> **Brief**: Turn the records below into a numbered list, one line per entry, leaving out any blank lines.
[[ Supplied material open ]]
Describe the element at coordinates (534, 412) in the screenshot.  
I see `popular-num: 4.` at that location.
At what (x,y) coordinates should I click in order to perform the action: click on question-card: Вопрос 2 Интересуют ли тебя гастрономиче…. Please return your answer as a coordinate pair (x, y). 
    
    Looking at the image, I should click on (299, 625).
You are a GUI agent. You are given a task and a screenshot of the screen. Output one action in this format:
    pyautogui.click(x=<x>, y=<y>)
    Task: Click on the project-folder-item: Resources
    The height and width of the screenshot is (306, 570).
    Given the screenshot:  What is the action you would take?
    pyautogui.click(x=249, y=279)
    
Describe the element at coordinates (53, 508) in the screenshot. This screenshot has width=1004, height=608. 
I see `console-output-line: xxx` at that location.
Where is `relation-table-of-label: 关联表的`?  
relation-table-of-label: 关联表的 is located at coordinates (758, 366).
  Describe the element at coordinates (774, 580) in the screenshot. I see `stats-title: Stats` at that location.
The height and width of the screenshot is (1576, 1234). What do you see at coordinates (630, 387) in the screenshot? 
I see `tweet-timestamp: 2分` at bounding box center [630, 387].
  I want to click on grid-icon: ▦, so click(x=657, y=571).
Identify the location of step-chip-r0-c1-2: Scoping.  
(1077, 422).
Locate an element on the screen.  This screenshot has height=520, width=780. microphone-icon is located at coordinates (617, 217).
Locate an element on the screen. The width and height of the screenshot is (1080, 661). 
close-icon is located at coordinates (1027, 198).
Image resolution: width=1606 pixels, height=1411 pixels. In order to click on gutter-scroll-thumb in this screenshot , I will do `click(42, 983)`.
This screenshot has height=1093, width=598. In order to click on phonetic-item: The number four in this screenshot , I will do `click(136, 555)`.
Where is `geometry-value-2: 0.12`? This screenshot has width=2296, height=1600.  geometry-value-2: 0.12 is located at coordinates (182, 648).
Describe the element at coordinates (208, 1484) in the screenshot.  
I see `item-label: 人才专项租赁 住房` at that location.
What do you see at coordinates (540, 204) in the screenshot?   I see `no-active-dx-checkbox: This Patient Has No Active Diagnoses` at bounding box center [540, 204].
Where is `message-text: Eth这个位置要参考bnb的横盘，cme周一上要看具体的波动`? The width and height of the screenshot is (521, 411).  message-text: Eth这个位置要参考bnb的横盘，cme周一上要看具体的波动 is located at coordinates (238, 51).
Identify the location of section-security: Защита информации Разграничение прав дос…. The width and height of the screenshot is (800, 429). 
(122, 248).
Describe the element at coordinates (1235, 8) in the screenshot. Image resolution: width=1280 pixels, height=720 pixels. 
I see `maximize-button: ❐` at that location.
[[ Supplied material closed ]]
> **Solution for this exercise**:
1. Describe the element at coordinates (534, 412) in the screenshot.  
2. I see `popular-num: 4.` at that location.
3. At what (x,y) coordinates should I click in order to perform the action: click on question-card: Вопрос 2 Интересуют ли тебя гастрономиче…. Please return your answer as a coordinate pair (x, y). 
4.     Looking at the image, I should click on (299, 625).
5. You are a GUI agent. You are given a task and a screenshot of the screen. Output one action in this format:
6.     pyautogui.click(x=<x>, y=<y>)
7.     Task: Click on the project-folder-item: Resources
8.     The height and width of the screenshot is (306, 570).
9.     Given the screenshot:  What is the action you would take?
10.     pyautogui.click(x=249, y=279)
11. Describe the element at coordinates (53, 508) in the screenshot. This screenshot has width=1004, height=608. 
12. I see `console-output-line: xxx` at that location.
13. Where is `relation-table-of-label: 关联表的`?  
14. relation-table-of-label: 关联表的 is located at coordinates (758, 366).
15.   Describe the element at coordinates (774, 580) in the screenshot. I see `stats-title: Stats` at that location.
16. The height and width of the screenshot is (1576, 1234). What do you see at coordinates (630, 387) in the screenshot? 
17. I see `tweet-timestamp: 2分` at bounding box center [630, 387].
18.   I want to click on grid-icon: ▦, so click(x=657, y=571).
19. Identify the location of step-chip-r0-c1-2: Scoping.  
20. (1077, 422).
21. Locate an element on the screen.  This screenshot has height=520, width=780. microphone-icon is located at coordinates (617, 217).
22. Locate an element on the screen. The width and height of the screenshot is (1080, 661). 
23. close-icon is located at coordinates (1027, 198).
24. Image resolution: width=1606 pixels, height=1411 pixels. In order to click on gutter-scroll-thumb in this screenshot , I will do `click(42, 983)`.
25. This screenshot has height=1093, width=598. In order to click on phonetic-item: The number four in this screenshot , I will do `click(136, 555)`.
26. Where is `geometry-value-2: 0.12`? This screenshot has width=2296, height=1600.  geometry-value-2: 0.12 is located at coordinates (182, 648).
27. Describe the element at coordinates (208, 1484) in the screenshot.  
28. I see `item-label: 人才专项租赁 住房` at that location.
29. What do you see at coordinates (540, 204) in the screenshot?   I see `no-active-dx-checkbox: This Patient Has No Active Diagnoses` at bounding box center [540, 204].
30. Where is `message-text: Eth这个位置要参考bnb的横盘，cme周一上要看具体的波动`? The width and height of the screenshot is (521, 411).  message-text: Eth这个位置要参考bnb的横盘，cme周一上要看具体的波动 is located at coordinates (238, 51).
31. Identify the location of section-security: Защита информации Разграничение прав дос…. The width and height of the screenshot is (800, 429). 
32. (122, 248).
33. Describe the element at coordinates (1235, 8) in the screenshot. Image resolution: width=1280 pixels, height=720 pixels. 
34. I see `maximize-button: ❐` at that location.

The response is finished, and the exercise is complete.